For as well as carrying a still potent spiritual message, on another level the book can be enjoyed today simply as a fascinating travel book. Moschos did what the modern travel writer still does: he wandered the world in search of strange stories and remarkable travellers' tales. Indeed his book can legitimately be read as the great masterpiece of Byzantine travel writing. For not only was Moschos a vivid and amusing writer, he also had an extraordinary tale to tell.

Reading between the lines of John Moschos's memoirs, it is clear that he and his friend were travelling in dangerous times. Following the collapse of Justinian's great attempt at reviving the Empire, Byzantium was under assault: from the west by Avars, Slavs, Goths and Lombards; from the east by a crescendo of raids by desert nomads and the legions of Sassanian Persia. The great cities of the East Mediterranean were in fast decay: in Antioch, huts full of refugees were springing up in the middle of the wide Roman avenues which had once buzzed with trade and industry. The great Mediterranean ports - Tyre, Sidon, Beirut, Seleucia -were becoming idle; many were reverting to little more than fishing villages.

As the physical world fell into decay, thousands left their families, intent, like Moschos and Sophronius, on becoming monks and hermits in the desert. Yet even in the great monasteries there was no safety: frequently the two travellers arrived at a destination to find that the abbey where they intended to spend the night had been torched by raiders, and the monks massacred or led off in great stumbling caravans to the slave markets of Arabia.
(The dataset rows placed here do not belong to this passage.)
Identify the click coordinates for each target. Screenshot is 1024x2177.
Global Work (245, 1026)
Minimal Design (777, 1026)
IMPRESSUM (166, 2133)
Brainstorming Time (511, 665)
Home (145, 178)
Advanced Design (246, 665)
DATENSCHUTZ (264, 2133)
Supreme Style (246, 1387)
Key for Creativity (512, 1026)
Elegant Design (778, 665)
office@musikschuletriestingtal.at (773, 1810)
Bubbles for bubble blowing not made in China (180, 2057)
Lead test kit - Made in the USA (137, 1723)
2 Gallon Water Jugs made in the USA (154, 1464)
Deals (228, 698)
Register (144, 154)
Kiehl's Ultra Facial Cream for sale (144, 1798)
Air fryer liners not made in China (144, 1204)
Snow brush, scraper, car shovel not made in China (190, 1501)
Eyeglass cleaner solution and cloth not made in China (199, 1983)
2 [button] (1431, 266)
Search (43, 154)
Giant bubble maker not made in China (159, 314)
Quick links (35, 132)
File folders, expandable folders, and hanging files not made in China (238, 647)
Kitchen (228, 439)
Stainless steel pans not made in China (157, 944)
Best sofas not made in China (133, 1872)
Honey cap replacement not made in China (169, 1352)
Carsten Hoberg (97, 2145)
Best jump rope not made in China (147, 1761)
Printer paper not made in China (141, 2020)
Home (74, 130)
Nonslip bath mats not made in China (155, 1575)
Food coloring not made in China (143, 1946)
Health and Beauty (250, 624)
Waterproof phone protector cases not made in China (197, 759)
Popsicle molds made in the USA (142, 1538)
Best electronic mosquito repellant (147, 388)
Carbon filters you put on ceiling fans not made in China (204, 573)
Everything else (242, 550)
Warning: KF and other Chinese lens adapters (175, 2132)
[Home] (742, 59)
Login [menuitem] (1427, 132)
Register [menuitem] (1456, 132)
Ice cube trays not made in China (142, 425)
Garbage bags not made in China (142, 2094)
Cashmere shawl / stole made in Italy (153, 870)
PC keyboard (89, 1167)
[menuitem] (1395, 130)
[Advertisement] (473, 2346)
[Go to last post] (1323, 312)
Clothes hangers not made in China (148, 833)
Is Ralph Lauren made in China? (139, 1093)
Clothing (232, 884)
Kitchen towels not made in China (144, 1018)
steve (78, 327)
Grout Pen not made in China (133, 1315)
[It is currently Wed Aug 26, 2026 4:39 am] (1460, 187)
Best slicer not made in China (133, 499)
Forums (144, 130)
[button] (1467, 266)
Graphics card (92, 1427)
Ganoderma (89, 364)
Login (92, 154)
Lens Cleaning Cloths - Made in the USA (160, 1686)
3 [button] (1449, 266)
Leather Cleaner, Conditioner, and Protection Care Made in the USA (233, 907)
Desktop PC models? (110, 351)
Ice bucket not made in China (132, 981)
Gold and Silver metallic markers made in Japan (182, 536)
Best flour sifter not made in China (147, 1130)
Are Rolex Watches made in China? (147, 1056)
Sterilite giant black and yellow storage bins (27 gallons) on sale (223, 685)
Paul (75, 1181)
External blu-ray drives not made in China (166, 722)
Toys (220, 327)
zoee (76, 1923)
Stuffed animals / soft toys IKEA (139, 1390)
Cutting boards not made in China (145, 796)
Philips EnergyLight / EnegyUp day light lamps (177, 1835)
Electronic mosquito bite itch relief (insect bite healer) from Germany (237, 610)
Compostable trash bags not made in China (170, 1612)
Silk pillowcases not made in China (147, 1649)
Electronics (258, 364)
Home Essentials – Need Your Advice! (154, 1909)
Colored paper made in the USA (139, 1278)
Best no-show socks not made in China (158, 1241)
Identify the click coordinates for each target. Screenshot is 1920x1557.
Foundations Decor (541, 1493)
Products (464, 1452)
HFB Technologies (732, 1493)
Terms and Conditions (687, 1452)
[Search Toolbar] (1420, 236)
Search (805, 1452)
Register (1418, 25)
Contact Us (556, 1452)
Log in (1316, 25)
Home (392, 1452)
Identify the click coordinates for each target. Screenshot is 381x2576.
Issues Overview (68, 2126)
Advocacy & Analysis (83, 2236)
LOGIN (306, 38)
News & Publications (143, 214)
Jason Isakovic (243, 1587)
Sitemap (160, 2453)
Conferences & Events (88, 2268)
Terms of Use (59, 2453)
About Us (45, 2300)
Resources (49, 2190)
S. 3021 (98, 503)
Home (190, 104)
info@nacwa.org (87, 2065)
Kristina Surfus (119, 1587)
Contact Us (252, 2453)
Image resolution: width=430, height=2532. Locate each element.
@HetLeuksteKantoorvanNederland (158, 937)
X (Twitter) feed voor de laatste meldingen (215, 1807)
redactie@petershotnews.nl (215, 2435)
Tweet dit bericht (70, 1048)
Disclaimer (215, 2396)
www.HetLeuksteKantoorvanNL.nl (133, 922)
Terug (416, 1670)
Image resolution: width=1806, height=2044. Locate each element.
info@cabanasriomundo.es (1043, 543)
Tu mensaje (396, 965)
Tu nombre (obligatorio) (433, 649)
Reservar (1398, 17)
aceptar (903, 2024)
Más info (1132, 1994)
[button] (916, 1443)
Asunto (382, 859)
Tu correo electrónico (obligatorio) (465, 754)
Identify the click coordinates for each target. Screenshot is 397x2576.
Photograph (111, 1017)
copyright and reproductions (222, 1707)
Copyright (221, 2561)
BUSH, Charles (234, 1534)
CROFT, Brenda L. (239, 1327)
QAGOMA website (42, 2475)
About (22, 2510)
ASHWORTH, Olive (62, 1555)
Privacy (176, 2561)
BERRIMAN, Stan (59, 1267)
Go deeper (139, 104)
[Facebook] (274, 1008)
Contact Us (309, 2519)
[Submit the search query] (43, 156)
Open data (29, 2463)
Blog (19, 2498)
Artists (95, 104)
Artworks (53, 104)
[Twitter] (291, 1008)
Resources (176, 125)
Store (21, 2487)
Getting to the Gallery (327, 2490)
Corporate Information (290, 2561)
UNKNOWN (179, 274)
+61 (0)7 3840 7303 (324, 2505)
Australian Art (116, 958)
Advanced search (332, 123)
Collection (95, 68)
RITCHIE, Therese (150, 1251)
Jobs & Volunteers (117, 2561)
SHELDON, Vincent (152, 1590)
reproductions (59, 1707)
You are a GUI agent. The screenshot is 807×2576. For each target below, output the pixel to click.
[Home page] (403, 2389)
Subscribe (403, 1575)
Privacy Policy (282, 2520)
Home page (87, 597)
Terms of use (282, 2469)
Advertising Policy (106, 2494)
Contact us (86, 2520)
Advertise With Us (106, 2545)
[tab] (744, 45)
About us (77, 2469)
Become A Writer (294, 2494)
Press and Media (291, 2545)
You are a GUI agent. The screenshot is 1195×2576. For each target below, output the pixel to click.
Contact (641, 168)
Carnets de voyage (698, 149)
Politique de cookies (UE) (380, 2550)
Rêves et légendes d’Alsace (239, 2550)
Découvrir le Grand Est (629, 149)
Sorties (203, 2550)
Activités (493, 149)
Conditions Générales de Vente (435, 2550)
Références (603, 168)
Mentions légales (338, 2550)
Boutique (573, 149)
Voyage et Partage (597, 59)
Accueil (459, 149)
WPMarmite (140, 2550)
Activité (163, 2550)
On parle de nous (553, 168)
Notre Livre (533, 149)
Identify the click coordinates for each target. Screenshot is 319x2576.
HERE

It was not a picture of total holocaust: in those isolated areas of the Empire unaffected by the Persian wars, the monastic scriptoria and workshops were hard at work producing some of the most beautiful Byzantine manuscripts, ivories and icons ever designed. But these oases of monastic calm were exceptions. John Moschos's writings make clear the horrifying, almost apocalyptic, nature of the destruction he witnessed around him.

In
614
a.d
. the travellers' own home monastery of St Theodosius was burned to the ground by the marauding Persian army, and all their brethren - hundreds of unarmed monks were put to the sword. Shortly afterwards Jerusalem fell and those who survived the massacre - including the city's Patriarch - were led off as slaves to the Sassanian capital of Ctesiphon. From then on John and Sophronius continued on the road as much refugees as travellers. They took shelter in Alexandria, and when the Persians massed outside the city walls, the pair managed to get onto the last galley out of the beleaguered city.

The following year, the two pilgrims finally reached the shelter of the great walls of Constantinople. There, just before exhaustion brought about his death, Moschos completed his travel memoirs.
The Spiritual Meadow
received an ecstatic reception across the Empire. Within a generation or two it had been translated into Latin, Georgian, Armenian, Arabic, and a variety of Slavonic languages; to this day many of its anecdotes are common currency among monks and peasants across the Orthodox world.